== WHAT YOU SHOULD DO ==
Produce an exact copy of the lines below, starting at the first and ending with the line containing "gallery (632, 41)".

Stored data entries

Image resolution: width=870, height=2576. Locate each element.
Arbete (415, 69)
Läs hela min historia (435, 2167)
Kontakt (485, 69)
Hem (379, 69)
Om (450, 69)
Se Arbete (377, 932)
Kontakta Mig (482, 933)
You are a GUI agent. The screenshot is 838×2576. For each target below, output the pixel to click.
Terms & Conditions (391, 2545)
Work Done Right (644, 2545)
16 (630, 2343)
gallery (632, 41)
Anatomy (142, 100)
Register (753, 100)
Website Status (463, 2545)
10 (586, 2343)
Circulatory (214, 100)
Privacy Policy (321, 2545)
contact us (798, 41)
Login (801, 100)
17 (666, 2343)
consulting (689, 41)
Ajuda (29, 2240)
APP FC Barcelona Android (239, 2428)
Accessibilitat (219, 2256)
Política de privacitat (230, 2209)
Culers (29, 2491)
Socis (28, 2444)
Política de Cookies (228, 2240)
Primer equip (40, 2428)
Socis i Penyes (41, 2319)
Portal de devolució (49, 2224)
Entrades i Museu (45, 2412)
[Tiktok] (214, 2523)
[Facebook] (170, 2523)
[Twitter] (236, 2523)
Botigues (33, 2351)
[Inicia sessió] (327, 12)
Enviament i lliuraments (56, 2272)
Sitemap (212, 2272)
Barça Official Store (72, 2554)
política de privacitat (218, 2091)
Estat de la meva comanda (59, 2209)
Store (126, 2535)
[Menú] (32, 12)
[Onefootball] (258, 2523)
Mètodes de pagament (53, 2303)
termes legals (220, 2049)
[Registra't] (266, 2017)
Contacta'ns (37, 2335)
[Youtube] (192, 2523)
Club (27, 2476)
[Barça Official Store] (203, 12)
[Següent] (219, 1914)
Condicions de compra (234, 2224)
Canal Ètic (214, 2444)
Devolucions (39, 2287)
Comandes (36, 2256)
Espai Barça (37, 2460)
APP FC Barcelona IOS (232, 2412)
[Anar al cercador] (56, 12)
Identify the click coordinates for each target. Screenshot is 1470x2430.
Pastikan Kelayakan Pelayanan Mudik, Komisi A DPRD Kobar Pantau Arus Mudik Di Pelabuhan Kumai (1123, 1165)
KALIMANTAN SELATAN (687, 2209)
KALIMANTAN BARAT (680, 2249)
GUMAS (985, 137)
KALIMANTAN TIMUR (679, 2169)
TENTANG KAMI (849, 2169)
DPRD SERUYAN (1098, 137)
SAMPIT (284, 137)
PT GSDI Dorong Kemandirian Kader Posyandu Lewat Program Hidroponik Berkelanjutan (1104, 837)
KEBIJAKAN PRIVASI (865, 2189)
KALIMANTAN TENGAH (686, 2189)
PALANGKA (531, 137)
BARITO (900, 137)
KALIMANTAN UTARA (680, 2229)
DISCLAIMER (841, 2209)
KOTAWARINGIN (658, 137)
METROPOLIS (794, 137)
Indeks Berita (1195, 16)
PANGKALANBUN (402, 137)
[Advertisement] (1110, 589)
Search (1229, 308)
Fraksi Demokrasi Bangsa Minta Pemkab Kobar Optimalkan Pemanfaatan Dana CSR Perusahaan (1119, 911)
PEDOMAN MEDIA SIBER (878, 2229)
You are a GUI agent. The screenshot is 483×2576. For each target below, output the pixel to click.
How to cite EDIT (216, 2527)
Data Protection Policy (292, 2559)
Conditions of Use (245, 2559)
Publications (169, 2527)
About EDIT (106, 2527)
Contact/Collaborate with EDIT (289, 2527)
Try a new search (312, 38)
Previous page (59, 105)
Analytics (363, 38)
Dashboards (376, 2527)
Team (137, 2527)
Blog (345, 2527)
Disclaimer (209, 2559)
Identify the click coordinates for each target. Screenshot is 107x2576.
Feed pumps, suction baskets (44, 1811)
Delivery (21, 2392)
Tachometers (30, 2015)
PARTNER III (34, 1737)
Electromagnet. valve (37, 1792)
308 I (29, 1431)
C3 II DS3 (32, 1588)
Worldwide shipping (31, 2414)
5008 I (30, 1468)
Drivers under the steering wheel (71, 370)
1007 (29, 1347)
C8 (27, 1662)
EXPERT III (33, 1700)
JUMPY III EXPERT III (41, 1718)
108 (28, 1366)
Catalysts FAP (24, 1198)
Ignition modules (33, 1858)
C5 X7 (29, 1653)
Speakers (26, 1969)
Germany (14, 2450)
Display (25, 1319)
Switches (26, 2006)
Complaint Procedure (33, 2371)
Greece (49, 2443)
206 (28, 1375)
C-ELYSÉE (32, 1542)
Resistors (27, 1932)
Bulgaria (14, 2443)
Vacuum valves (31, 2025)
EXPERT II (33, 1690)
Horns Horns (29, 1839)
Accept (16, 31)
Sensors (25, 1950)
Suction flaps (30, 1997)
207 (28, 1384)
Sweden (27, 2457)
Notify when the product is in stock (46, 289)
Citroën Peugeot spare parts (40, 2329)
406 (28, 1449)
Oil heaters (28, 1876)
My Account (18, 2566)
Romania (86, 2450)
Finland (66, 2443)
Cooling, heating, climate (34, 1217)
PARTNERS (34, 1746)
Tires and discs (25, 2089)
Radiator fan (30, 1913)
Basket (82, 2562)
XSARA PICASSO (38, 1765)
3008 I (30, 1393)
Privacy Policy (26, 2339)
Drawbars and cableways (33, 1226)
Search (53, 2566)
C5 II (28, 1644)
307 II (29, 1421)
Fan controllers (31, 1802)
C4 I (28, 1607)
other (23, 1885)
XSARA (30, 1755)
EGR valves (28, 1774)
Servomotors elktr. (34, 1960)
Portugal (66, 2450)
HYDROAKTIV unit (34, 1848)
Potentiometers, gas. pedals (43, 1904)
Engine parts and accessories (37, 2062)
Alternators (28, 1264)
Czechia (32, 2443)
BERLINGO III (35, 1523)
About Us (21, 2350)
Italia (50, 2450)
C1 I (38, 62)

== EXPECTED ANSWER ==
Image resolution: width=870, height=2576. Locate each element.
Arbete (415, 69)
Läs hela min historia (435, 2167)
Kontakt (485, 69)
Hem (379, 69)
Om (450, 69)
Se Arbete (377, 932)
Kontakta Mig (482, 933)
You are a GUI agent. The screenshot is 838×2576. For each target below, output the pixel to click.
Terms & Conditions (391, 2545)
Work Done Right (644, 2545)
16 (630, 2343)
gallery (632, 41)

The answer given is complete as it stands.